- What is being asked:
Nothing outside the stretch is wanted. Repeat exactly the lines of the listing below from the one that contains "デザイナーズ (180, 942)" through the one that contains "一戸建て (173, 230)", both ends included.

[Start of Attachment]

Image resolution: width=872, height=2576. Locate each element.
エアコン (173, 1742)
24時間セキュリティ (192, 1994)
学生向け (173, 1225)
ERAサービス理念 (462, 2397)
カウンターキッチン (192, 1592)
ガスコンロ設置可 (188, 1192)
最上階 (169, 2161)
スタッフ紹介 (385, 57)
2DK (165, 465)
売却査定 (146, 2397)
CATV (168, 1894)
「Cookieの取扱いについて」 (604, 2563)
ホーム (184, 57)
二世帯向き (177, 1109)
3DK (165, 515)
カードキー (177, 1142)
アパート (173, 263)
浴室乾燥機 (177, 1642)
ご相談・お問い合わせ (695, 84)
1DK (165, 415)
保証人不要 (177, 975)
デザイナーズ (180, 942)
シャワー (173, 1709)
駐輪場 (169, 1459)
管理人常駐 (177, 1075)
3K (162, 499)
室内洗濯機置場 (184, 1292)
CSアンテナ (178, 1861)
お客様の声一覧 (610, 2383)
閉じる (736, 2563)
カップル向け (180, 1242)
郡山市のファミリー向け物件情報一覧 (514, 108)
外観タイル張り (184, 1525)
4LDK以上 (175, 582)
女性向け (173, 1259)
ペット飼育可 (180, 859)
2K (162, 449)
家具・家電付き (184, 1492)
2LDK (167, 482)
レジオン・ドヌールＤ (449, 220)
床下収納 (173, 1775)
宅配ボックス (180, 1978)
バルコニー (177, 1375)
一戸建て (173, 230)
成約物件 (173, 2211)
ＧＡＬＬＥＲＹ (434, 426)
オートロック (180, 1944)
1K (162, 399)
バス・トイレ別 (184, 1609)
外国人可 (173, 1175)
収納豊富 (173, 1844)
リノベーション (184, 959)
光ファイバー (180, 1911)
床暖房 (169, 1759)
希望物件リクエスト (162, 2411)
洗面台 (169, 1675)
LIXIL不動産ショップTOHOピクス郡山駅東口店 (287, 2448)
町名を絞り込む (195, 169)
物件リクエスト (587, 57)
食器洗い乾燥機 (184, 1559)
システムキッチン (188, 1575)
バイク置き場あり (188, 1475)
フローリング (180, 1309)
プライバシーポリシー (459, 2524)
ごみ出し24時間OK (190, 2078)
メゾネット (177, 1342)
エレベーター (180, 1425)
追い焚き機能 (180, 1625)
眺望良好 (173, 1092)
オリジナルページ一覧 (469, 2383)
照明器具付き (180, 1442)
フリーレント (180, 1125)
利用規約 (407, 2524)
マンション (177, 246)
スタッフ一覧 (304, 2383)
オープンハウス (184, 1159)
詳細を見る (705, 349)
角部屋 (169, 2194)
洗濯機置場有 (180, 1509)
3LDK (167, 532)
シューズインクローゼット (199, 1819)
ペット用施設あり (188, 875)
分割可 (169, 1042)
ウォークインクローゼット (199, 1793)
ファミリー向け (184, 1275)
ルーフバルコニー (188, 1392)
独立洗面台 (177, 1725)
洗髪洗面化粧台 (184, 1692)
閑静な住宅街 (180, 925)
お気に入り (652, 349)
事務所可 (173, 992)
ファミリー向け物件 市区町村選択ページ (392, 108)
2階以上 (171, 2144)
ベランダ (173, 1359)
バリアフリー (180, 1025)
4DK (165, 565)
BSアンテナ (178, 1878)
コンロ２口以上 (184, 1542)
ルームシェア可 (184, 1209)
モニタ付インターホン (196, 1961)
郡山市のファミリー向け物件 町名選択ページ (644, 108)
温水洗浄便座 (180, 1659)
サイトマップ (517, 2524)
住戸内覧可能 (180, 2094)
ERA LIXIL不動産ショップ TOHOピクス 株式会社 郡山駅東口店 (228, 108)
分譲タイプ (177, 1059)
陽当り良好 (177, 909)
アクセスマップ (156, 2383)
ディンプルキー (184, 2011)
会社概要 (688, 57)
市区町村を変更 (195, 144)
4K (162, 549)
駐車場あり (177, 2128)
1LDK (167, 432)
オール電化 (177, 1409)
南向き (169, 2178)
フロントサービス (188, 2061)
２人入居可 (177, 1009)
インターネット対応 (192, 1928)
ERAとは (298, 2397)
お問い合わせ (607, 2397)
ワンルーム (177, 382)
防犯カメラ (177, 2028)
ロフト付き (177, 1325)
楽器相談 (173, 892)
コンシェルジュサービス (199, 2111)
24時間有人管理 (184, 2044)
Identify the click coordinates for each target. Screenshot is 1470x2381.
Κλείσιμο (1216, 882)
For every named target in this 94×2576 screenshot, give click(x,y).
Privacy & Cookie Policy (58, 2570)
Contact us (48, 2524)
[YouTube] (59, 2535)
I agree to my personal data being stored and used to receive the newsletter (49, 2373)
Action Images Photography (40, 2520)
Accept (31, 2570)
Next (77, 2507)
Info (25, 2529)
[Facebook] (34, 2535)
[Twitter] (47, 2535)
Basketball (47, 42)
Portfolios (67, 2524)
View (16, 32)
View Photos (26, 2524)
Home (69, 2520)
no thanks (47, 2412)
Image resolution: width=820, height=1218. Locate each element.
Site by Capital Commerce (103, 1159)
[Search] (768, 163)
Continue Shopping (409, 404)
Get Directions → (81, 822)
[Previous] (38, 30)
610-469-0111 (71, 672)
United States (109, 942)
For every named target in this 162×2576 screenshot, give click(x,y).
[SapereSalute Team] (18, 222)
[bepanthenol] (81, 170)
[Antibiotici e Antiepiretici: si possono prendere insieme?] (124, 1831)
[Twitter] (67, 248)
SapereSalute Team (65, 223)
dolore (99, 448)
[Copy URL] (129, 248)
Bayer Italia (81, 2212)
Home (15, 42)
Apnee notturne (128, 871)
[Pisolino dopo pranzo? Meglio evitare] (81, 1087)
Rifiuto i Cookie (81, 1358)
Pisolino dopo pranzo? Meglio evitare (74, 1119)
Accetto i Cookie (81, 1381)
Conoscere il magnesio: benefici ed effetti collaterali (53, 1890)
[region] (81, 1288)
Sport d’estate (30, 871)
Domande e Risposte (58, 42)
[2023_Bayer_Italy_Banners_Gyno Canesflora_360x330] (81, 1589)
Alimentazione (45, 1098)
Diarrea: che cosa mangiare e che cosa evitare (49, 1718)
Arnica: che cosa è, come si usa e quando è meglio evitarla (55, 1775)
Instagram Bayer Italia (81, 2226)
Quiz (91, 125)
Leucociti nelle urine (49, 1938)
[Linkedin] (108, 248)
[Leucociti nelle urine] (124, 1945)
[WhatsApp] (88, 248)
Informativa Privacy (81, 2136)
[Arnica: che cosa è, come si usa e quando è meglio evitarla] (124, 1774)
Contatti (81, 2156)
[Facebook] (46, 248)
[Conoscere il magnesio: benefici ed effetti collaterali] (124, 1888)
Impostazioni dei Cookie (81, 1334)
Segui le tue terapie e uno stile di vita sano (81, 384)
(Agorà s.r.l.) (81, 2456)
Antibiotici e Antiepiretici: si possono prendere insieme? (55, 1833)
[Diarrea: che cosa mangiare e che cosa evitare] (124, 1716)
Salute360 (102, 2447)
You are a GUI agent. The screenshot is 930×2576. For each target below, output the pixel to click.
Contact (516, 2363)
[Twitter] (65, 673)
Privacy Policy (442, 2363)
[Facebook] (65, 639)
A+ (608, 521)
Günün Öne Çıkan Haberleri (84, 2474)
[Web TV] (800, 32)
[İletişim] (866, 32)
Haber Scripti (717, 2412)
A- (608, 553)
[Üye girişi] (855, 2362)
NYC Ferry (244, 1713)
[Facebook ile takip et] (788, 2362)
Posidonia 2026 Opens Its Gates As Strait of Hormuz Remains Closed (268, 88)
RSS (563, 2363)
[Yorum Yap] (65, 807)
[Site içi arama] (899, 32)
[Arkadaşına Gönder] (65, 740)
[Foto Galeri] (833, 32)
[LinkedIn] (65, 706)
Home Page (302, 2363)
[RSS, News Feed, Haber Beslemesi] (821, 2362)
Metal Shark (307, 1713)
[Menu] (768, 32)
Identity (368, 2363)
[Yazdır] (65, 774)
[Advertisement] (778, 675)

[End of Attachment]

- Solution for this task:
デザイナーズ (180, 942)
シャワー (173, 1709)
駐輪場 (169, 1459)
管理人常駐 (177, 1075)
3K (162, 499)
室内洗濯機置場 (184, 1292)
CSアンテナ (178, 1861)
お客様の声一覧 (610, 2383)
閉じる (736, 2563)
カップル向け (180, 1242)
郡山市のファミリー向け物件情報一覧 (514, 108)
外観タイル張り (184, 1525)
4LDK以上 (175, 582)
女性向け (173, 1259)
ペット飼育可 (180, 859)
2K (162, 449)
家具・家電付き (184, 1492)
2LDK (167, 482)
レジオン・ドヌールＤ (449, 220)
床下収納 (173, 1775)
宅配ボックス (180, 1978)
バルコニー (177, 1375)
一戸建て (173, 230)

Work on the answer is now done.